◆ **Extrait**
════════════════════

6. Enfin, dans un rapport du 28 mars 2006, les gendarmes ont relevé que le 23 mars 2006, entre 02h00 et 05h00, des clients avaient quitté l’établissement en état d’ivresse, ce qui avait nécessité l’intervention de la police à quatre reprises pour bagarres et excès de bruit. De plus, la plupart des clients sortant de l’établissement étaient saouls, ce qui prouvait que des boissons alcoolisées continuaient de leur être servies malgré leur état.

7. Invitées à se déterminer sur les rapport des 9 février 2006 et 28 mars 2006, Mme D______ et la société ont contesté les faits par courriers des 24 avril et 10 mai 2006, en relevant par ailleurs que, s’agissant de l’incident survenu le 23 mars 2006, la bagarre signalée par la gendarmerie s’était déroulée sur la plaine de Plainpalais, soit à une certaine distance de l’établissement.

8. Par décision du 17 mai 2006, le département, soit pour lui le service des autorisations et patentes (ci-après : le SAP), a restreint l’horaire d’exploitation de l’établissement à 02h00 pour une durée de six mois et a infligé à Mme D______ une amende administrative de CHF 3’200.- pour les faits survenus les 29 décembre 2005, 9 février et 23 mars 2006.

Dite décision était déclarée exécutoire nonobstant recours.

9. Le 30 mai 2006, Mme D______ et la société ont saisi le Tribunal administratif d’un recours contre la décision précitée. Elles concluent préalablement à la restitution de l’effet suspensif et, principalement, à l’annulation de la décision, qui n’était pas motivée. Elles ont également sollicité l’audition des personnes qui se trouvaient dans l’établissement au moment des trois incidents et celle des gendarmes auteurs des rapports.

════════════════════

◆ **Données**
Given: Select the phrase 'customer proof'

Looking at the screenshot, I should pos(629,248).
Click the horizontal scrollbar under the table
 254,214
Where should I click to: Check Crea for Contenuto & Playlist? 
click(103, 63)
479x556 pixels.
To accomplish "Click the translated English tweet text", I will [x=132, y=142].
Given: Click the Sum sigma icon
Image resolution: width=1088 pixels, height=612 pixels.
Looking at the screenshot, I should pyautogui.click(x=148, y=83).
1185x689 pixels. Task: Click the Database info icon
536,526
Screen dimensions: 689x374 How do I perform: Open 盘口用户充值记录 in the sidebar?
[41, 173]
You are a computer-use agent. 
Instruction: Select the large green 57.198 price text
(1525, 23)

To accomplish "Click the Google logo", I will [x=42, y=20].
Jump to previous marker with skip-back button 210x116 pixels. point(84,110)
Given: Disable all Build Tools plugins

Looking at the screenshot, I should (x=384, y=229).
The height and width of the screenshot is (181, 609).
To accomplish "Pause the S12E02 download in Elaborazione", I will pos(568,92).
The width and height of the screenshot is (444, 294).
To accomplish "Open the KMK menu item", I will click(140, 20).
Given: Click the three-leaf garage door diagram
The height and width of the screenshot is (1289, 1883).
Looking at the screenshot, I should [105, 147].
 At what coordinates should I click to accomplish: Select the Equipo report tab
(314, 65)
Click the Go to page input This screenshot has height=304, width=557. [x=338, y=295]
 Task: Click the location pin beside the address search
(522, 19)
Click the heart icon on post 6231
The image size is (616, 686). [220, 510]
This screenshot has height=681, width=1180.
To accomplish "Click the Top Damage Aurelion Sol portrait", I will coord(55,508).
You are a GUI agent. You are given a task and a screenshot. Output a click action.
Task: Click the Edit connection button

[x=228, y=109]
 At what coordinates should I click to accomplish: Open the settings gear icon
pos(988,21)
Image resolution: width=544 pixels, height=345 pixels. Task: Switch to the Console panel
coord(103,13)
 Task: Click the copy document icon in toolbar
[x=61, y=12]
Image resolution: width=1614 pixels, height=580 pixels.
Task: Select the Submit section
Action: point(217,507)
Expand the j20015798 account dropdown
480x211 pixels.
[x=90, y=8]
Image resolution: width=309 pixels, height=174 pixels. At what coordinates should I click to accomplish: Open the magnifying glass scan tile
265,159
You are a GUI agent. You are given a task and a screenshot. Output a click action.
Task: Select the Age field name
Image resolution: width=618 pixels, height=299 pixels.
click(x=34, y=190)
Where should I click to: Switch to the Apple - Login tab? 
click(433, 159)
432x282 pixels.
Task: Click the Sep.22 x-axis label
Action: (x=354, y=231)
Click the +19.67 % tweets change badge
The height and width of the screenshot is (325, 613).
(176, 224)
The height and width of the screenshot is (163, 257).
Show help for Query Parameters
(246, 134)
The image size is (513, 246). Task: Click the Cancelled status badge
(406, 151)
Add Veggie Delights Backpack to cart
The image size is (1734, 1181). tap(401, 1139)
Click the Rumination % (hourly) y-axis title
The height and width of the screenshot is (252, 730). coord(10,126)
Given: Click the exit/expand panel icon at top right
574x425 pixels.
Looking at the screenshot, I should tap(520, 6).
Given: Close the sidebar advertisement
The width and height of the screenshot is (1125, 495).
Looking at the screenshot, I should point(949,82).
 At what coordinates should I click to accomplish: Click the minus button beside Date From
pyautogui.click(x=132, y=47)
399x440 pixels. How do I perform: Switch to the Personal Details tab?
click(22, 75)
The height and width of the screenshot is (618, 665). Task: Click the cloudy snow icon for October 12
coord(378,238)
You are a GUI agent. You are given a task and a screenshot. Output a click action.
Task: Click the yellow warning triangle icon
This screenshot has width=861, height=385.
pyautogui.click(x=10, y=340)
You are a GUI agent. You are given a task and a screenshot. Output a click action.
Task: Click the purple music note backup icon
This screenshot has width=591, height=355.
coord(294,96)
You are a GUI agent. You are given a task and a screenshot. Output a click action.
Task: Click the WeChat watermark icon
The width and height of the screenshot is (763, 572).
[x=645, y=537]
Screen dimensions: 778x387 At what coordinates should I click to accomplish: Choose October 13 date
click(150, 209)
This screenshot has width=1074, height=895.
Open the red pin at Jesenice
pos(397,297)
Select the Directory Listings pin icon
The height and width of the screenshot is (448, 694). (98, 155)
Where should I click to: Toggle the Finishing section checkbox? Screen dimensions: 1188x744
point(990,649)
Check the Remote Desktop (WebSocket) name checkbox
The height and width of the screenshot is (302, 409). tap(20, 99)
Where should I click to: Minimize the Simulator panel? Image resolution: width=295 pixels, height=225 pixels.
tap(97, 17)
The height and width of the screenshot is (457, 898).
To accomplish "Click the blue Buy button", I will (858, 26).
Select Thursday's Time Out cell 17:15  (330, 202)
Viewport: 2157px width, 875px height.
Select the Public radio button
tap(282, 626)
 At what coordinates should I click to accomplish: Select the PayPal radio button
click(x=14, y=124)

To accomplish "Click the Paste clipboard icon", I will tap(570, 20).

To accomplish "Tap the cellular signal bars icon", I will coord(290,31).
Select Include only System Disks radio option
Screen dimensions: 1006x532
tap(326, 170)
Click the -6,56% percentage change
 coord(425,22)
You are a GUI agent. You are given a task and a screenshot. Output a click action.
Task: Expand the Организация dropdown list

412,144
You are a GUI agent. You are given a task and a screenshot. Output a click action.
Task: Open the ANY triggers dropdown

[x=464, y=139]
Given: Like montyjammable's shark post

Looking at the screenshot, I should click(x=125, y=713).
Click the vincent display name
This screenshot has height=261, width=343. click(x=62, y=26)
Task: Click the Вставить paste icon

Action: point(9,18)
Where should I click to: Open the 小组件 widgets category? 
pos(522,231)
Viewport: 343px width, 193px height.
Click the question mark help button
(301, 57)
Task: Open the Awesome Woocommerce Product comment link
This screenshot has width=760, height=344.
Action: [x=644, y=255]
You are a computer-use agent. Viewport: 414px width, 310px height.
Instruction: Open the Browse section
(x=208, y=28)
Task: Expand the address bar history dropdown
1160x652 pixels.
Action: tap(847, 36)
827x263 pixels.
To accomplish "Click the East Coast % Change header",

════════════════════

◆ **Énoncé**
D'après l'extrait, jusqu'à quelle heure la décision du 17 mai 2006 a-t-elle restreint l'horaire d'exploitation de l'établissement, et pour combien de temps ?

◆ **Réponse**
Jusqu'à 02h00, pour une durée de six mois.